The family lives next door to her brother and his wife, Kevin and Amanda Velasquez. They have always been close. Sheila looks at her children and sees her brother.
“If you need him, he is there,” Sheila said. “We have one street that separates us. We have dinners and barbecues at each other’s house.”
She tries to see the positive and realize that Taylor testing positive for the gene helped narrow down what to test the other children for. In a sense, she saved the other siblings’ lives.
“God gave Taylor the tumor to wake us up.”
Help with a home
Sheila and Johnny took out one loan from the 401K with plans to improve their home, and then Taylor became ill, so they put those plans to the back burner.
Later Johnny volunteered to work out of town. They were hoping to add on to the house that was given to them by their father-in-law who willed it to them. It is an old house with broken windows, a leaky roof and mold. Since Johnny is only home for one day a week, he cannot spend time to fix the roof.
They had to replace the whole floor due to a leak. They do patchwork here and there, and were looking forward to fixing their house. They had the dirt tested and blueprints drawn up, which ended up being a waste.

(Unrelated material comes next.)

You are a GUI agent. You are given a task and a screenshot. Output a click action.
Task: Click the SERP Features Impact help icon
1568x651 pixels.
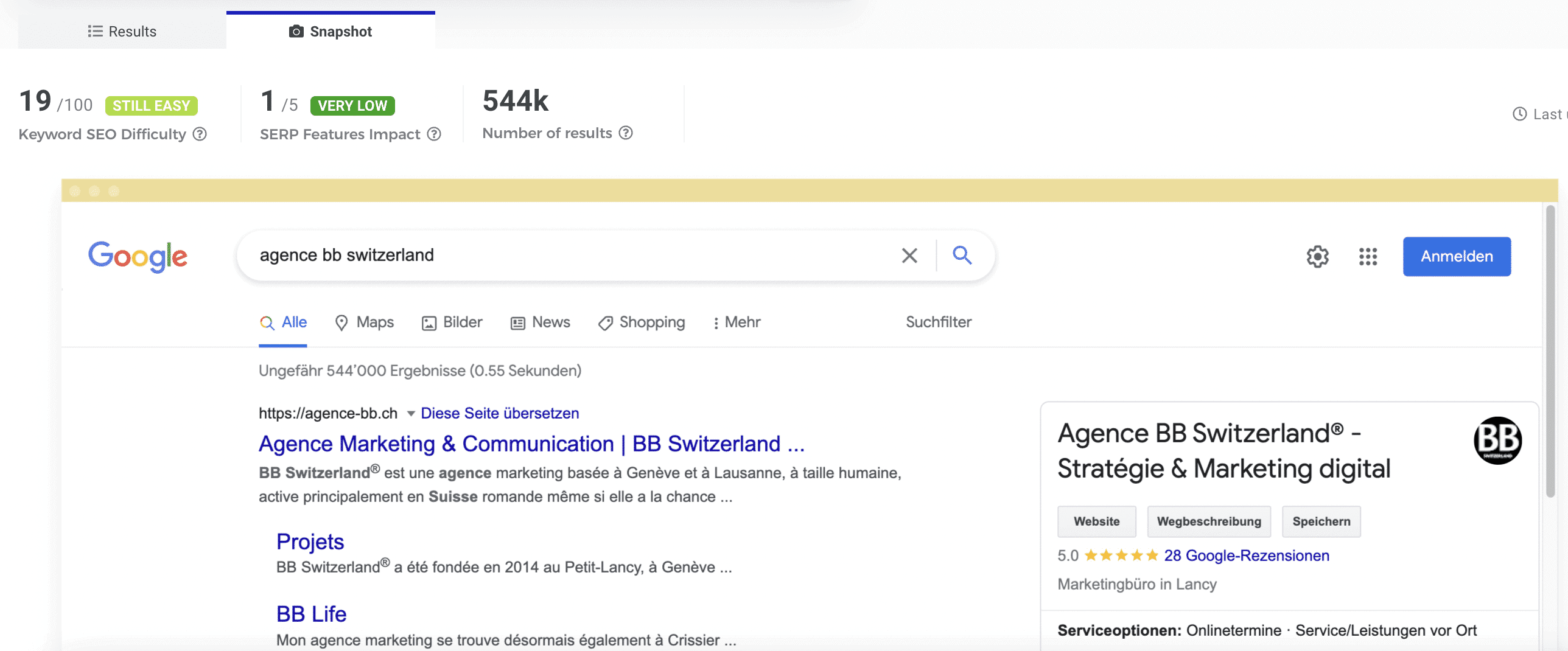(434, 134)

“You get your hopes up, and then you are back down to saving your kids’ lives and you get depressed because we have a small house. And yes, we chose to have the eight kids, but who would think that we would be where we are now?” Sheila said.
She and her husband wish there was a local Habitat for Humanity program or something similar, and in return she and her children would help another family.
Sheila’s dream is to have a party outside when Taylor graduates.
“We don’t need a big, fancy house. We just want a fixed house, one that doesn’t leak.”
She thinks as each child has their preventative surgery, they will not have a room in good condition for them to recuperate in. You cannot spend money to fix a house with incoming, demanding hospital bills.
“We’re not begging for this help. We can do it ourselves, it is just going to take us a lot longer than two years. We need the help. When you see all these houses going up, what do they do with the extra lumber? What about plumbing school or electrical schools? You would think they need extra hours. We are the perfect case,” said Sheila. “I am not asking for a free house. We just want a liveable house that we can afford to build.”
Sheila said she and her husband can handle doing the sheetrock, the walls and insulation. They are just in need of a good, experienced person in roofing and someone to handle the cement.
If anyone out there is able to help or knows someone who can, they are kindly asked to contact Sheila at 830-570-8573.
Despite it all, she tries to remain positive.
“You learn to adjust. I’m happy and I don’t take life for granted,” Sheila said.
“If you have any type of cancer in your family, get checked. If you can, get genetic testing.”
In their family’s case, the testing was covered because of Taylor’s diagnosis. They did not know it was all covered until their genetic doctor advised them. They were also able to get tested in San Antonio and it only involved a little blood being drawn.
Sheila remains hopeful and looks forward to Taylor graduating. Among the staff at Pleasanton ISD, she is especially grateful to nurse Annette Salinas.
“Every day, this is the fourth year she comes out there with the wheelchair, rain or shine, hot, whatever. She’s out there, gets Taylor in a wheelchair and pushes her to her first period class. She doesn’t have to. She’s got nurse duties. She has a heart of gold, too. She’s done so much for Taylor,” Sheila said.
Taylor reminds them that anything is possible. She helps Sheila see the bigger picture of the importance and value of life.
“I live for my kids. My kids are my world. I don’t regret them. I love them. I can’t stress genetic testing enough.”